At freshman orientation, Ravi met Sahana Sai Narain, an international student from India, and they have remained close friends since.
“She was just standing there staring at me so I walked over and said hi,” says Sai Narain, a junior in psychology and biology.
“I was new too, so we had the same things to say — everything was new to us,” explains Sai Narain. Other than the fact that they are both international students, Sai Narain says she and Ravi speak the same language, Tamil, and that was immediately something they bonded over. The two girls shared the experience of diving into college, and beginning to socialize with other students.
“We have seen other friends, who are kind of still struggling to adapt and go up to start a conversation,” says Sai Narain about those international students that she has observed in social situations, “But Sanjana is…she’s a chatterbox! I am too, but I observe for awhile like ‘do I get the vibe that you want to talk to me?’ but she’s just like ‘Hey!’ She is super social.”

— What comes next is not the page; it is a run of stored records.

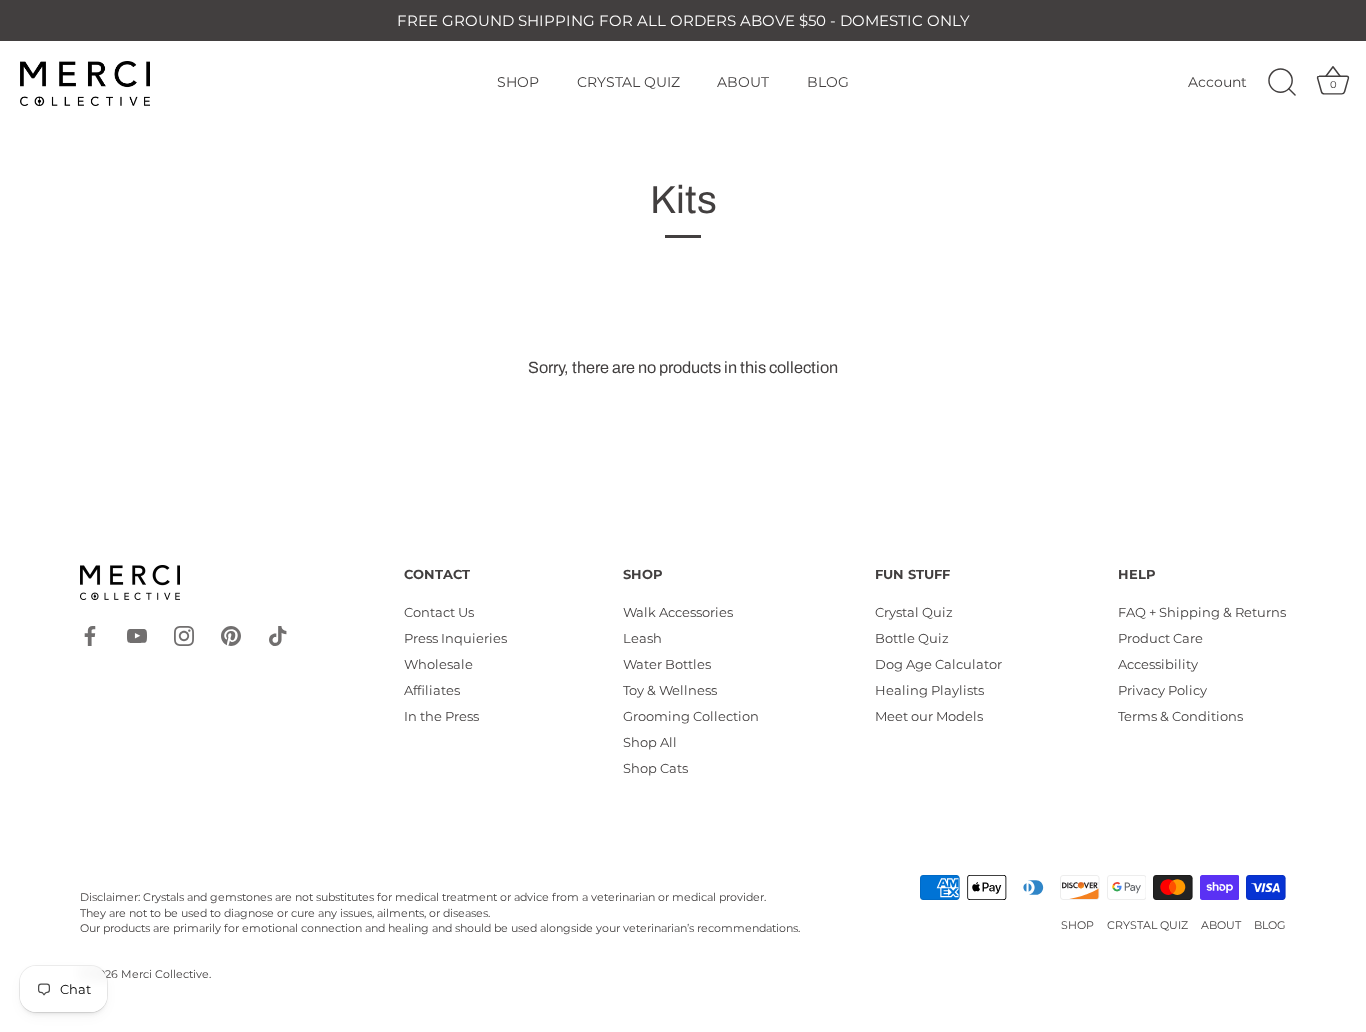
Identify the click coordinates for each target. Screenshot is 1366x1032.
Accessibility (1158, 664)
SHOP (518, 82)
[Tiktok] (278, 634)
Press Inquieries (455, 638)
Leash (642, 638)
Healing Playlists (929, 690)
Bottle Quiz (912, 638)
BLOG (828, 82)
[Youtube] (137, 634)
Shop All (650, 742)
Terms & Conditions (1180, 716)
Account (1217, 82)
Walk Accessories (678, 612)
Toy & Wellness (670, 690)
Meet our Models (929, 716)
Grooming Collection (691, 716)
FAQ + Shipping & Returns (1202, 612)
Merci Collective (165, 974)
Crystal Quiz (914, 612)
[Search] (1282, 83)
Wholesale (438, 664)
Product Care (1160, 638)
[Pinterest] (231, 634)
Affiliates (432, 690)
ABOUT (743, 82)
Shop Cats (655, 768)
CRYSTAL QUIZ (628, 82)
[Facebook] (90, 634)
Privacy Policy (1162, 690)
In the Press (441, 716)
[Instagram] (184, 634)
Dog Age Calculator (938, 664)
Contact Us (439, 612)
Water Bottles (667, 664)
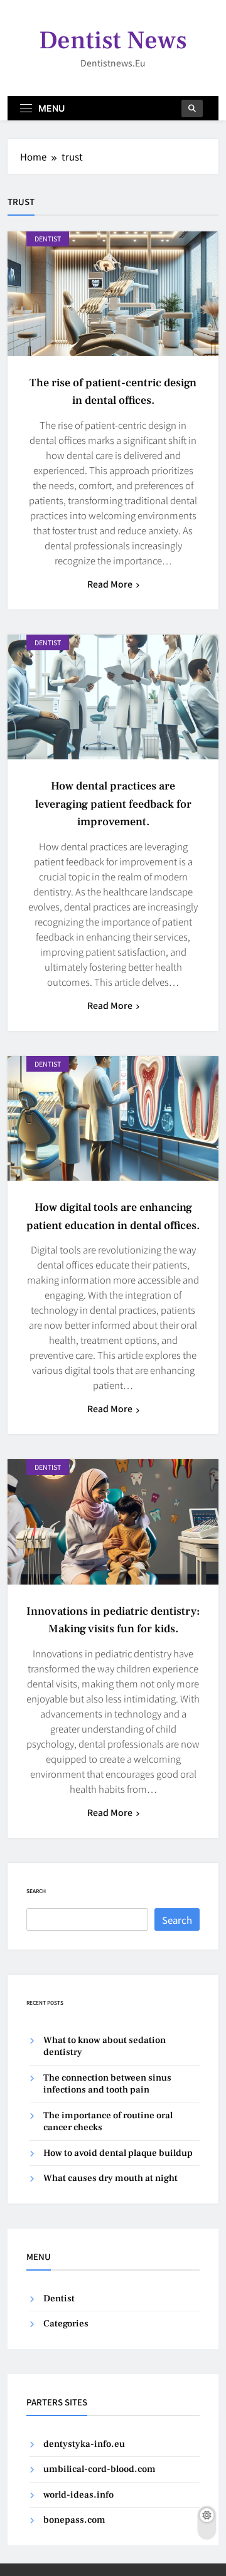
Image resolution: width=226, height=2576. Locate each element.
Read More (109, 584)
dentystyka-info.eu (84, 2444)
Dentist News (113, 40)
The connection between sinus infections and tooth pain (107, 2084)
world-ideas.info (78, 2495)
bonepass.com (74, 2520)
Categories (66, 2324)
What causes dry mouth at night (110, 2178)
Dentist (48, 238)
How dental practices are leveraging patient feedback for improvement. (113, 804)
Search (36, 1890)
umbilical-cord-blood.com (99, 2469)
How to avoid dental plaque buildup (118, 2153)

Other than enjoying the social scene, there is another aspect of American culture Ravi is grateful for.
“Back home our culture is so backward — I love my country with all my heart…we have our own culture and that is the beauty of my country — but there are things that we can probably move forward with. Even if a girl and a guy walk on the street sometimes people talk and that is disappointing,” Ravi explains. “I am from a caste, and you get married in the same caste. My parents are going to be arranging my marriage to get married within my caste.” In a traditional Hindu society, citizens were born into one of four castes; ranking from highest to lowest status. Although this is rarely still being practiced today, many still follow some of the traditions.
Something the youth in America might be used to or take for granted, is a new worldview that Ravi has gotten to indulge in — liberalism.
“Over here, I love being liberal. I get to be independent and I get to walk on the street without having the fear that anyone will judge me,” says Ravi. “Here it is much more open, people don’t care. At home anything you do can be judged.”
Ravi has fallen in love with many privileges she has been given in the United States, but she still misses being immersed in her culture back home. However, in the future Ravi says she can see herself living in America.
“The main reason I came to America is because of the economic situation. It is much better over here and there is a better chance of me succeeding in life, career-wise. I know for a fact that I want to get a full time job over here,” says Ravi, “My dream is to someday work with United Nations. I love my country and my heart is telling me to go back home and work… but if I go back home I lose my track of being in the United States and it could be harder for me to come back and find a job over here.” She holds on to the dream of being able to one day help her home country.
Ravi will be graduating from Iowa State at the end of 2017, and thus far she has immensely enjoyed her time in America. “I am always grateful for America, just because I am achieving so much and I am so thankful for that,” Ravi explains, “One thing I feel that a lot of people do think is being a minority here is a bad thing, it is not necessarily a bad thing. Maybe I am speaking for myself and I wish I could speak for other cultures too, and other religions because I know a lot of people are suffering…but I have been blessed with having wonderful people around me and people who — I know for a fact — I have a lot of American friends who would stand up for what’s right if anything happens to me.”